Reputation: 4595
I have the pyspark code below. In the code I'm creating a dataframe from another dataframe that has been converted into a temporary view. I'm then using a sql query to create a new field in the final query. The code for the field I'm trying to create originally comes from postgresql and I'm wondering what the correct version of the case statement and regex would be in pyspark sql?
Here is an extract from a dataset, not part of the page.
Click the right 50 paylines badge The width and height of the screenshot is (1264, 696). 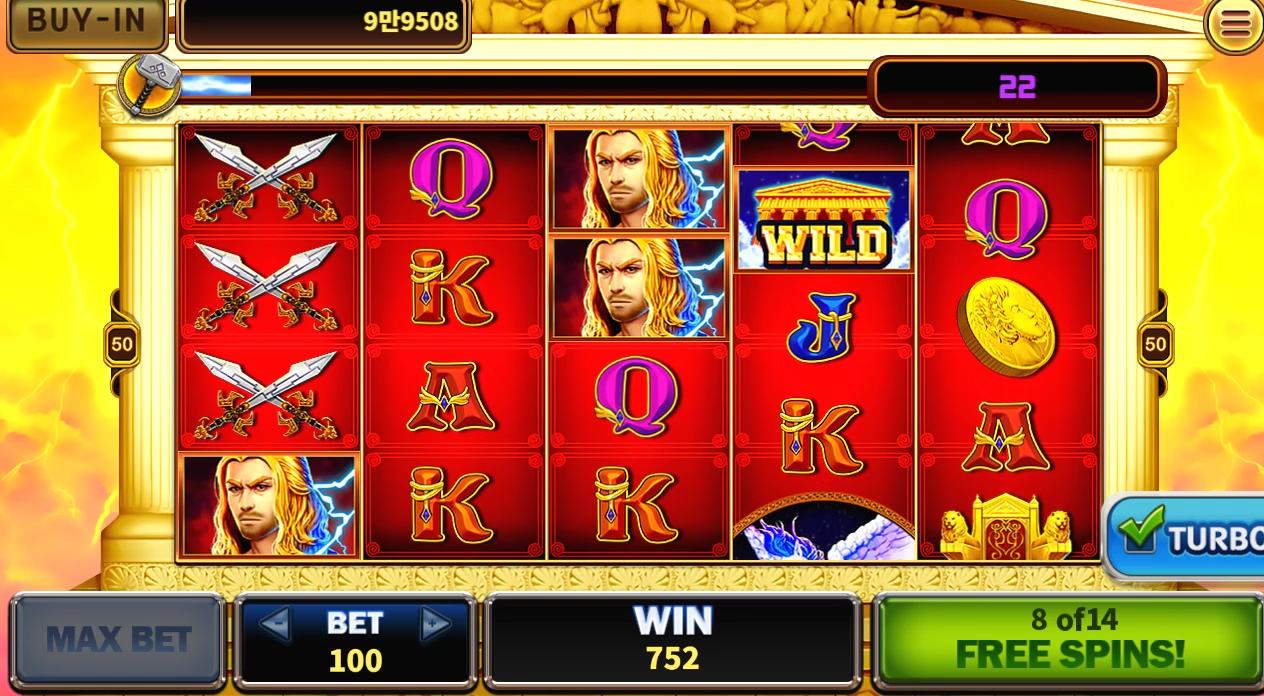coord(1155,344)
case when a.field2::varchar ~ '^[0-9]+$' then a.field2::varchar else '0' end
do I just cast(field2 as string)?
also what would be the correct pyspark sql version of the regex test?
code:
from pyspark.sql.types import *
from pyspark.context import SparkContext
from pyspark.sql import Window
from pyspark.sql import SQLContext
from pyspark.sql.functions import col
from pyspark.sql.functions import first
from pyspark.sql.functions import date_format
from pyspark.sql.functions import lit,StringType
from pyspark.sql.functions import date_trunc, udf,trim, upper, to_date, substring, length, min, when, format_number, dayofmonth, hour, dayofyear, month, year, weekofyear, date_format, unix_timestamp
from pyspark import SparkConf
from pyspark.sql.functions import coalesce
from pyspark.sql import SparkSession
from pyspark.sql.functions import year, month, dayofmonth
from pyspark.sql.functions import UserDefinedFunction
import datetime
from pyspark.sql.functions import year
from pyspark.sql.functions import datediff,coalesce,lag
from pyspark.sql.functions import when, to_date
from pyspark.sql.functions import date_add
from pyspark.sql.functions import UserDefinedFunction
import traceback
import sys
import time
import math
import datetime
table_df.createOrReplaceTempView("table")
query="""select
case when a.field2::varchar ~ '^[0-9]+$' then a.field2::varchar else '0' end as field1
from table a"""
df=spark.sql(query)
Upvotes: 0
Views: 1344
Reputation: 42422
You can try:
query = """
select
case when a.field2 rlike '^[0-9]+$'
then a.field2
else '0'
end as field1
from table a
"""
df = spark.sql(query)
Upvotes: 1